Hacker Newsnew | past | comments | ask | show | jobs | submitlogin

When the analogy is a worse thing than what is being likened, it is not trivialized. The thing being likened is moved to the level of the analogy and compared to see if the analogy is apt.

For example, "my teacher is a Nazi" does not make anyone think Nazis are only as bad as teachers, only that the student is overreacting (comparing the teacher to something that is on another level, i.e., worse.) The inverse, "Nazis were basically strict teachers," is a horrible thing to say as it brings Nazis down to the level of something benign.

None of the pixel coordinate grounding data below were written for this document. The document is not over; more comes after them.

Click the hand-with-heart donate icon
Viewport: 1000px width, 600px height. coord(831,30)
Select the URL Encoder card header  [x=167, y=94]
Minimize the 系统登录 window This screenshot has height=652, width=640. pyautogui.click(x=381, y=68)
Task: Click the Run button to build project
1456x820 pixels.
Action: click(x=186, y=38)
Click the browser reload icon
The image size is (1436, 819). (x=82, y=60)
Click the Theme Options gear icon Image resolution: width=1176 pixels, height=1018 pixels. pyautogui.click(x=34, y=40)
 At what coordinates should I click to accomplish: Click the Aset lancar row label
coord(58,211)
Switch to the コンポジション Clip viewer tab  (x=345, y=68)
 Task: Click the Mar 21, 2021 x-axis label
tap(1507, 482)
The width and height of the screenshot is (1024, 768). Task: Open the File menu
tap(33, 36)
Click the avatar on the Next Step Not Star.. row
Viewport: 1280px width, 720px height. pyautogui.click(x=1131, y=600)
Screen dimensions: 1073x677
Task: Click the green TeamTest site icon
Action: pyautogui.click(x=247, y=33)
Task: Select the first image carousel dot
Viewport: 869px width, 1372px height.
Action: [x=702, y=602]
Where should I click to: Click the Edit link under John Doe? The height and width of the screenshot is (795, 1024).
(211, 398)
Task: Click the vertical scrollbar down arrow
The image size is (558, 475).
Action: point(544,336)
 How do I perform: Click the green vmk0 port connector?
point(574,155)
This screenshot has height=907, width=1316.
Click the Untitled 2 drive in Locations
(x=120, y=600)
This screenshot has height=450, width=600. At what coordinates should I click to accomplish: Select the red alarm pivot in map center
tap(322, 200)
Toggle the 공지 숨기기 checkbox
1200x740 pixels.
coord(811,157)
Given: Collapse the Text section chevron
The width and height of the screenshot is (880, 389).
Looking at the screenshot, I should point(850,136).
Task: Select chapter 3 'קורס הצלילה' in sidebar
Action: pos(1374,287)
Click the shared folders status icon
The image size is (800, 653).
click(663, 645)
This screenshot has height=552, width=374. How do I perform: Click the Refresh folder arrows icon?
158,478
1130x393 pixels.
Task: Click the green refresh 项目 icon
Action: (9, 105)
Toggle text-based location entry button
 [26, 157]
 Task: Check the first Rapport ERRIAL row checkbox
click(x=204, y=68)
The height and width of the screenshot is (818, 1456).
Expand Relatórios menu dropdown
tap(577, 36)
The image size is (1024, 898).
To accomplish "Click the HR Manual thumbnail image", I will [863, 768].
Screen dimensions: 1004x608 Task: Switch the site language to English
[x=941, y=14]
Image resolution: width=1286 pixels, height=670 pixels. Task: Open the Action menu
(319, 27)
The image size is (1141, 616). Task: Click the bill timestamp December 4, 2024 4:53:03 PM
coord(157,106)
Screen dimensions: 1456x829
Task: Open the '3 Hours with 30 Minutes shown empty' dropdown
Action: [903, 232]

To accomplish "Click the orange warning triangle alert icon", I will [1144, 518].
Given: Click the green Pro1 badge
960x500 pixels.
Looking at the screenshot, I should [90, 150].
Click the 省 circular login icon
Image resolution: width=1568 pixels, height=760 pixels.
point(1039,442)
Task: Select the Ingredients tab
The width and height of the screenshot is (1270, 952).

To say The Big Bang Theory is blackface does not make a person wonder if blacks were actually only mistreated as much as nerds. It makes a person wonder if nerds are systemically exploited and mocked by social superiors. The answer is that in a very limited way, this happens, but it happens in an extremely irrelevant part of life (school) and nerds go on to run the world and are unquestionably full equals, possibly superiors, of more athletic people socially and politically. At no point here do we think blacks are only as mistreated as nerds.

On the other hand, saying something like "being black before the Civil Rights movement was like being the nerd in high school" is obviously offensive because we are bringing the black experience to the level of the analogy, being a nerd, and then making the comparison, and it's not even close.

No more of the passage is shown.